# Goal
Rewrite the listing below with every "GUI agent" changed to "interface agent", leaving everything else as it is.

_ _ _ _

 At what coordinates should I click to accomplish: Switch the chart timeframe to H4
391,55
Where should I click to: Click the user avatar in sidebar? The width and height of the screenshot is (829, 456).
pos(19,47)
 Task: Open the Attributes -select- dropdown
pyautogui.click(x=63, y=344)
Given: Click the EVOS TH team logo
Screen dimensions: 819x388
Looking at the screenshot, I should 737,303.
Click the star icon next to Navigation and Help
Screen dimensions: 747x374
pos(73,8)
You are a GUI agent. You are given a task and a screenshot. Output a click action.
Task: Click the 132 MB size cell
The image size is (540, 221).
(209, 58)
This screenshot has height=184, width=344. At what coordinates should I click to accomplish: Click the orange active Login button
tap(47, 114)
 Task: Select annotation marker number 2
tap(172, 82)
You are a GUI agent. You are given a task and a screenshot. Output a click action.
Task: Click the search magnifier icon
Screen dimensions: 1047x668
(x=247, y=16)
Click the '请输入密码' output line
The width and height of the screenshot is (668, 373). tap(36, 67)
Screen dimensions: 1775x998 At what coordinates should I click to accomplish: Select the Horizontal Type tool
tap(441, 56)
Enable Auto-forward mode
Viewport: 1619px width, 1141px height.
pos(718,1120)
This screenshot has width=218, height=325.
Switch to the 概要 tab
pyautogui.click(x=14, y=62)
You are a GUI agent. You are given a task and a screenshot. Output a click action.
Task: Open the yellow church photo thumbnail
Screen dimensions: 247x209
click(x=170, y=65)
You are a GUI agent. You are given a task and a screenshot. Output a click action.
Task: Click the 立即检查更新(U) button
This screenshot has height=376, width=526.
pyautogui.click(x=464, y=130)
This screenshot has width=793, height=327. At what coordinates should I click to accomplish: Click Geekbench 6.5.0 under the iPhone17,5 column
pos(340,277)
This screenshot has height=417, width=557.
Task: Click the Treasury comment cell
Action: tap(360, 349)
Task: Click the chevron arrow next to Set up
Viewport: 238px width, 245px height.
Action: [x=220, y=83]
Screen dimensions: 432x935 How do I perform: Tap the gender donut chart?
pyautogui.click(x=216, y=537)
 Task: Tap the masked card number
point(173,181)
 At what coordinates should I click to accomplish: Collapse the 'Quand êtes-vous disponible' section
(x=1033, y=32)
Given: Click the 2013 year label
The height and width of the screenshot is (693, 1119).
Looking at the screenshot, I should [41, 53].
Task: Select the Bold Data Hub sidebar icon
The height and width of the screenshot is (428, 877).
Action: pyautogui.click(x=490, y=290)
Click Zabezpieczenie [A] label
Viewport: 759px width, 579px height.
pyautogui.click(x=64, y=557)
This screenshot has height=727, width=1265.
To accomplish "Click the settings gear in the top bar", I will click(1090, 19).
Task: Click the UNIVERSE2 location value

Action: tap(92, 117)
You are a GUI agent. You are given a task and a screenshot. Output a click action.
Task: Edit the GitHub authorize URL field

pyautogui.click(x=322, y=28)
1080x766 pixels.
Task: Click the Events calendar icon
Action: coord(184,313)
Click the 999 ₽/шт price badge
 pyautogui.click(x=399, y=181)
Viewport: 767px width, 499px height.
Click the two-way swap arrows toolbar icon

_ _ _ _

# Exercise output
 At what coordinates should I click to accomplish: Switch the chart timeframe to H4
391,55
Where should I click to: Click the user avatar in sidebar? The width and height of the screenshot is (829, 456).
pos(19,47)
 Task: Open the Attributes -select- dropdown
pyautogui.click(x=63, y=344)
Given: Click the EVOS TH team logo
Screen dimensions: 819x388
Looking at the screenshot, I should 737,303.
Click the star icon next to Navigation and Help
Screen dimensions: 747x374
pos(73,8)
You are a interface agent. You are given a task and a screenshot. Output a click action.
Task: Click the 132 MB size cell
The image size is (540, 221).
(209, 58)
This screenshot has height=184, width=344. At what coordinates should I click to accomplish: Click the orange active Login button
tap(47, 114)
 Task: Select annotation marker number 2
tap(172, 82)
You are a interface agent. You are given a task and a screenshot. Output a click action.
Task: Click the search magnifier icon
Screen dimensions: 1047x668
(x=247, y=16)
Click the '请输入密码' output line
The width and height of the screenshot is (668, 373). tap(36, 67)
Screen dimensions: 1775x998 At what coordinates should I click to accomplish: Select the Horizontal Type tool
tap(441, 56)
Enable Auto-forward mode
Viewport: 1619px width, 1141px height.
pos(718,1120)
This screenshot has width=218, height=325.
Switch to the 概要 tab
pyautogui.click(x=14, y=62)
You are a interface agent. You are given a task and a screenshot. Output a click action.
Task: Open the yellow church photo thumbnail
Screen dimensions: 247x209
click(x=170, y=65)
You are a interface agent. You are given a task and a screenshot. Output a click action.
Task: Click the 立即检查更新(U) button
This screenshot has height=376, width=526.
pyautogui.click(x=464, y=130)
This screenshot has width=793, height=327. At what coordinates should I click to accomplish: Click Geekbench 6.5.0 under the iPhone17,5 column
pos(340,277)
This screenshot has height=417, width=557.
Task: Click the Treasury comment cell
Action: tap(360, 349)
Task: Click the chevron arrow next to Set up
Viewport: 238px width, 245px height.
Action: [x=220, y=83]
Screen dimensions: 432x935 How do I perform: Tap the gender donut chart?
pyautogui.click(x=216, y=537)
 Task: Tap the masked card number
point(173,181)
 At what coordinates should I click to accomplish: Collapse the 'Quand êtes-vous disponible' section
(x=1033, y=32)
Given: Click the 2013 year label
The height and width of the screenshot is (693, 1119).
Looking at the screenshot, I should [41, 53].
Task: Select the Bold Data Hub sidebar icon
The height and width of the screenshot is (428, 877).
Action: pyautogui.click(x=490, y=290)
Click Zabezpieczenie [A] label
Viewport: 759px width, 579px height.
pyautogui.click(x=64, y=557)
This screenshot has height=727, width=1265.
To accomplish "Click the settings gear in the top bar", I will click(1090, 19).
Task: Click the UNIVERSE2 location value

Action: tap(92, 117)
You are a interface agent. You are given a task and a screenshot. Output a click action.
Task: Edit the GitHub authorize URL field

pyautogui.click(x=322, y=28)
1080x766 pixels.
Task: Click the Events calendar icon
Action: coord(184,313)
Click the 999 ₽/шт price badge
 pyautogui.click(x=399, y=181)
Viewport: 767px width, 499px height.
Click the two-way swap arrows toolbar icon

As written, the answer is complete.